Beschrieben mit einer sauberen, fast mädchenhaften Handschrift.

Liebe Martha,

mein Vater hat mir einmal von einem Mann erzählt, der vor seinen Augen ertrunken ist. Mein Vater war Streife gefahren, es war mitten in der Nacht, und ein Junge hatte vom Bootshafen Kongen die Notrufzentrale angerufen. Der Papa des Jungen war beim Anlegen ins Wasser gefallen. Er konnte nicht schwimmen und klammerte sich an den Bootsrand, aber der Junge schaffte es nicht, ihn wieder an Bord zu ziehen. Als die Streife kam, verließen den Mann die Kräfte. Er ließ los und ging unter. Minuten vergingen, der Junge schluchzte, und mein Vater alarmierte die Taucher.
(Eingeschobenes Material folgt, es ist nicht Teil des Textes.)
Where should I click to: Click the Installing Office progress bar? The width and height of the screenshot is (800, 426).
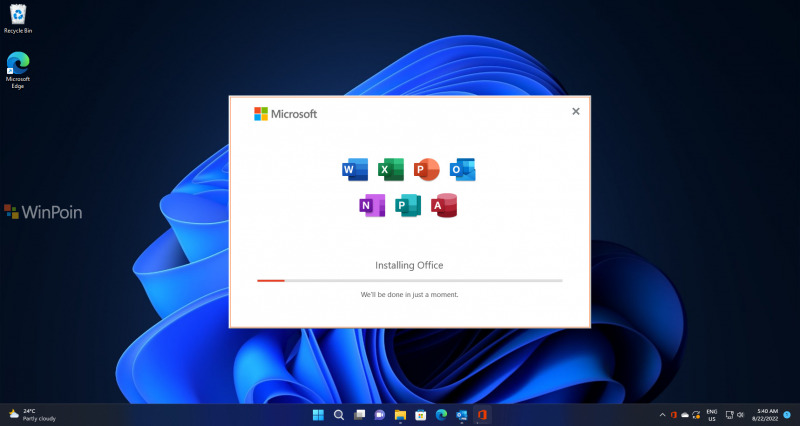[x=409, y=281]
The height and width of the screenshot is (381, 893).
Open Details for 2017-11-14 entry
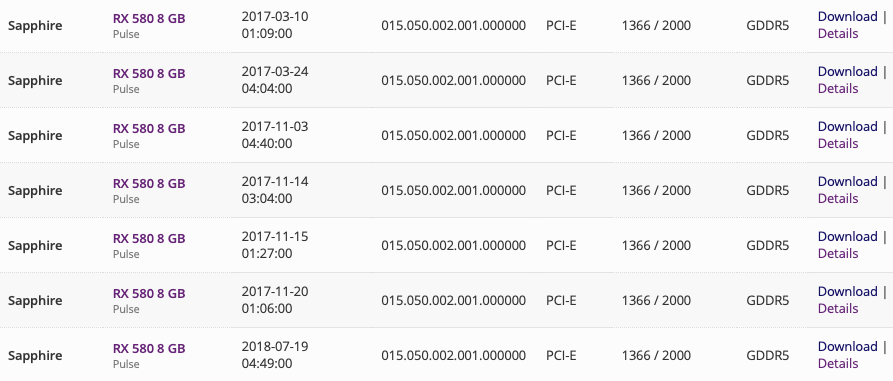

Und während sie dastanden, kam der Mann plötzlich wieder an die Oberfläche, mit bleichem Gesicht, nach Luft schnappend. Der Freudenschrei des Jungen. Dann ging der Mann wieder unter. Mein Vater sprang ihm hinterher, aber es war zu dunkel. Und als er wieder hochkam, sah er direkt in das freudestrahlende Gesicht des Jungen, der natürlich glaubte, alles sei in Ordnung, sein Vater hatte ja geatmet, und die Polizei war da. Mein Vater erzählte mir, wie es dem Jungen das Herz in der Brust zerriss, als er begriff, dass Gott bloß mit ihm gespielt und nur so getan hatte, als wollte er ihm zurückgeben, was er ihm genommen hatte. Mein Vater sagte damals, Gott, sollte es ihn wirklich geben, ist grausam. Ich glaube, ich weiß jetzt, wie er das gemeint hat. Denn ich habe endlich das Tagebuch meines Vaters gefunden. Vielleicht wollte er, dass wir es erfuhren. Vielleicht war er einfach nur grausam. Warum schreibt man sonst ein Tagebuch und versteckt es an einem derart augenfälligen Platz wie unter der Matratze?